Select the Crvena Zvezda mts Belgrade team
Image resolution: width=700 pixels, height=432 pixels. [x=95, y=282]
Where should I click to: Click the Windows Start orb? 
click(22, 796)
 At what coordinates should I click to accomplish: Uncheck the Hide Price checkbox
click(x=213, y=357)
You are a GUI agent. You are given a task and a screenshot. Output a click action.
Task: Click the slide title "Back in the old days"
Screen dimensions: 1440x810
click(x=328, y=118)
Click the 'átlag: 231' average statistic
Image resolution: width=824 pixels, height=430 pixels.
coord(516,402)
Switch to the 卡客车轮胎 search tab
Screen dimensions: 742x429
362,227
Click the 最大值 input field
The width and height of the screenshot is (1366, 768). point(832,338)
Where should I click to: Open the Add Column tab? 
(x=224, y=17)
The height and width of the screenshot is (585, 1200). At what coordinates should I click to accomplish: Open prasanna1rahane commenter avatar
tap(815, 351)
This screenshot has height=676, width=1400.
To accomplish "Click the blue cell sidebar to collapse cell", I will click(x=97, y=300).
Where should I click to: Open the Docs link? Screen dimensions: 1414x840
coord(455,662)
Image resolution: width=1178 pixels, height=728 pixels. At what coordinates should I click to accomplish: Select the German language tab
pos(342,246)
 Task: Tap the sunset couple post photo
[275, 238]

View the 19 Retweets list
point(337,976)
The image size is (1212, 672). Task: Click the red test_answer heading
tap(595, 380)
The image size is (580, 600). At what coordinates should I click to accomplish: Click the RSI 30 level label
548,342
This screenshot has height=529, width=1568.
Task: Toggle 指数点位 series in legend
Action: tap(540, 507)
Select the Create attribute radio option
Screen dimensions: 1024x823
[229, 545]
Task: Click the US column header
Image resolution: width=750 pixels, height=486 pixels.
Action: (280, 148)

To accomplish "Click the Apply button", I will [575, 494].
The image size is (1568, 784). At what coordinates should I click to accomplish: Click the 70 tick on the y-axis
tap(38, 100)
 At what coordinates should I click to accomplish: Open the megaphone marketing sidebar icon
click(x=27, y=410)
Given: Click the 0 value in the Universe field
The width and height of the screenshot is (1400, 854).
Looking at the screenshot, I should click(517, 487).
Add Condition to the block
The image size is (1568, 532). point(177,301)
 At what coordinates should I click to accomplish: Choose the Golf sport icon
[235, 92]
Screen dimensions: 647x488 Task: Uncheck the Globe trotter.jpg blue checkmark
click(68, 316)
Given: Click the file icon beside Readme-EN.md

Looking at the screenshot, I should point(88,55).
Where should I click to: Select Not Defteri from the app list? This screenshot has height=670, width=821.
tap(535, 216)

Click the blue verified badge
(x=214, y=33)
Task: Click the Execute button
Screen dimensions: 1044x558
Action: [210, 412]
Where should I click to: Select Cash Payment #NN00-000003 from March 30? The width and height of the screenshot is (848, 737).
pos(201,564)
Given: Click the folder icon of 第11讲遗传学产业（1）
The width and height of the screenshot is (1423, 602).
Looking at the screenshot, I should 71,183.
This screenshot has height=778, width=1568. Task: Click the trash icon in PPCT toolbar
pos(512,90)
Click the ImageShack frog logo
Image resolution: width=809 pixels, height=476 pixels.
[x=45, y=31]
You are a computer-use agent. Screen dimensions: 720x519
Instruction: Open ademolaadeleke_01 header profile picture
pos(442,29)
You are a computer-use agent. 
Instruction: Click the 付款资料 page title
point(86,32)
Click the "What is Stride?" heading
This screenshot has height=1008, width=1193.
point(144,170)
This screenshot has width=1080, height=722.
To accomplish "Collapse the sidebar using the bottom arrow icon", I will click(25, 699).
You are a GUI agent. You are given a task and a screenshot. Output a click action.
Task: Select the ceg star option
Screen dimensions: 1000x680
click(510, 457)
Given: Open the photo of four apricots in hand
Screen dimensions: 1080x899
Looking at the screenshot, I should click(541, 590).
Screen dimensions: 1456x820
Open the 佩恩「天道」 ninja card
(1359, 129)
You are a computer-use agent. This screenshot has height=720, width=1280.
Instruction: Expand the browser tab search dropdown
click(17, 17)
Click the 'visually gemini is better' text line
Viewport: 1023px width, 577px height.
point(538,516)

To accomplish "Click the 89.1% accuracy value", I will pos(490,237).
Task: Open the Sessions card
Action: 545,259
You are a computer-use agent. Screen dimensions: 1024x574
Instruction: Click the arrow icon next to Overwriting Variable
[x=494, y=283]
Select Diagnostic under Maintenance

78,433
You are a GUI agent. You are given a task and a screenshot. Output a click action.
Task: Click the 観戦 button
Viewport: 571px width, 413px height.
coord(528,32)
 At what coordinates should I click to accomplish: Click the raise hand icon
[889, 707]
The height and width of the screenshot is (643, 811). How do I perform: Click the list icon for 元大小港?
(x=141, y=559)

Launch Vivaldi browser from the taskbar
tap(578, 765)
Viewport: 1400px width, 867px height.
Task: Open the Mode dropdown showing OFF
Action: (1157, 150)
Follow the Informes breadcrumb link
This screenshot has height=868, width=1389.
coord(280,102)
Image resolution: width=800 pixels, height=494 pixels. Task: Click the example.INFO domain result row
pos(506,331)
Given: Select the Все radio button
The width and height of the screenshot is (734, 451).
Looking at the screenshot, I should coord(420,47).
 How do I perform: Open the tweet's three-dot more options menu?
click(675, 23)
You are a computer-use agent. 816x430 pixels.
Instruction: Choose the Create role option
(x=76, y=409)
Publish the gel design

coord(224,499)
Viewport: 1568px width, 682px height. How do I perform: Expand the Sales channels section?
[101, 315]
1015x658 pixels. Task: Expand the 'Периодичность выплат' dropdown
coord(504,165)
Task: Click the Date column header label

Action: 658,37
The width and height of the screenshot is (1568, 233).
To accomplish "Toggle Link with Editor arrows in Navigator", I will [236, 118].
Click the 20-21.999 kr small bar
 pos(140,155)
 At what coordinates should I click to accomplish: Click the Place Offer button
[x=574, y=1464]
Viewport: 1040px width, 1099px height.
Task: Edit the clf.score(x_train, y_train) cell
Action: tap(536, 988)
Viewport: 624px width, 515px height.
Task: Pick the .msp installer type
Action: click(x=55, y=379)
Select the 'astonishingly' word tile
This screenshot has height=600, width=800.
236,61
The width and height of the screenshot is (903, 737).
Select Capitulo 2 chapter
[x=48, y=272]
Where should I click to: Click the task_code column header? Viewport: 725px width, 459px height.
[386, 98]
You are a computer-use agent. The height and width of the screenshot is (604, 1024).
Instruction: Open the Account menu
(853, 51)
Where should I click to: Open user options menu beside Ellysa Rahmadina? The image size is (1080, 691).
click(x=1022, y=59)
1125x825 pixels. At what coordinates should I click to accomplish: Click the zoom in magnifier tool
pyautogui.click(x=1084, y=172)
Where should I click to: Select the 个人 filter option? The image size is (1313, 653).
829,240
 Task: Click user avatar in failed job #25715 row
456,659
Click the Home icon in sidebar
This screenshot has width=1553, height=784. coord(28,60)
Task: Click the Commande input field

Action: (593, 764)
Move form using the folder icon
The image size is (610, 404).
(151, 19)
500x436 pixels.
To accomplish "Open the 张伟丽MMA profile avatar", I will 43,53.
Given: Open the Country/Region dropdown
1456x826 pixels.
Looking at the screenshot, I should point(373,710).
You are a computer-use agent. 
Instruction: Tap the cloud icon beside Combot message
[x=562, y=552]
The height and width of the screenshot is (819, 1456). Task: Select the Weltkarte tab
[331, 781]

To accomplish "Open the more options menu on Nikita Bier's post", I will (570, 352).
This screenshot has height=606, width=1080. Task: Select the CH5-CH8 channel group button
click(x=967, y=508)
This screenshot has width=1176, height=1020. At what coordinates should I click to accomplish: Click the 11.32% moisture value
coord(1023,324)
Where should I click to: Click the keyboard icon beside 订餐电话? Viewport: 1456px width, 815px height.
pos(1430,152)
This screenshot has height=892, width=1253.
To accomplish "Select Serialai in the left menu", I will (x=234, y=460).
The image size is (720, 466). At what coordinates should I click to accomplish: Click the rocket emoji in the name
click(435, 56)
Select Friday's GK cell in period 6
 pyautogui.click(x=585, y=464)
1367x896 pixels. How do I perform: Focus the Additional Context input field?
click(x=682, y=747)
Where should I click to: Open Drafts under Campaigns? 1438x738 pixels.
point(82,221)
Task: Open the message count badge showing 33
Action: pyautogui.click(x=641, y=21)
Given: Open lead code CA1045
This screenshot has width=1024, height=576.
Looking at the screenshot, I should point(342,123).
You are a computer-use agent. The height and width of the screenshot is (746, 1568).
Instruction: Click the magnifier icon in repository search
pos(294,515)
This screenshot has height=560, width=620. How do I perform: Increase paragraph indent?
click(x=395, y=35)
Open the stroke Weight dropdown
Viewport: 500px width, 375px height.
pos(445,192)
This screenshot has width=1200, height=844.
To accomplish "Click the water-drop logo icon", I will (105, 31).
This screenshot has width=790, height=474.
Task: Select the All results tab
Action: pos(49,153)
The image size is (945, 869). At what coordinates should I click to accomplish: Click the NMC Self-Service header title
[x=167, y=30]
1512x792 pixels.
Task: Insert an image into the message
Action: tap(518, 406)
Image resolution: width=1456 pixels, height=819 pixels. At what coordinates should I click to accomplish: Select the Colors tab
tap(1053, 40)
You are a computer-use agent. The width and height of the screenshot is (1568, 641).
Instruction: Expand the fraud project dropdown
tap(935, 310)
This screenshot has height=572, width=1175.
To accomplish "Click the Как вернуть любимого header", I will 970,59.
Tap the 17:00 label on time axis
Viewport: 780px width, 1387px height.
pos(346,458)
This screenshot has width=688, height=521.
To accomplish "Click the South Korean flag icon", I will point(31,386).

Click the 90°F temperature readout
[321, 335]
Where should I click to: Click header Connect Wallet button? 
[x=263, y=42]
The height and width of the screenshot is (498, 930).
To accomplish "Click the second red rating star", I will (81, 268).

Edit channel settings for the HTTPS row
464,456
※ ※ ※
__EXERCISE OBJECTIVE__: Would you please copy, word for word, everything above from the line containing "This screenshot has width=1176, height=1020." down to the line containing "This screenshot has height=892, width=1253.", those two lines included?

__RESPONSE BOX__:
This screenshot has width=1176, height=1020. At what coordinates should I click to accomplish: Click the 11.32% moisture value
coord(1023,324)
Where should I click to: Click the keyboard icon beside 订餐电话? Viewport: 1456px width, 815px height.
pos(1430,152)
This screenshot has height=892, width=1253.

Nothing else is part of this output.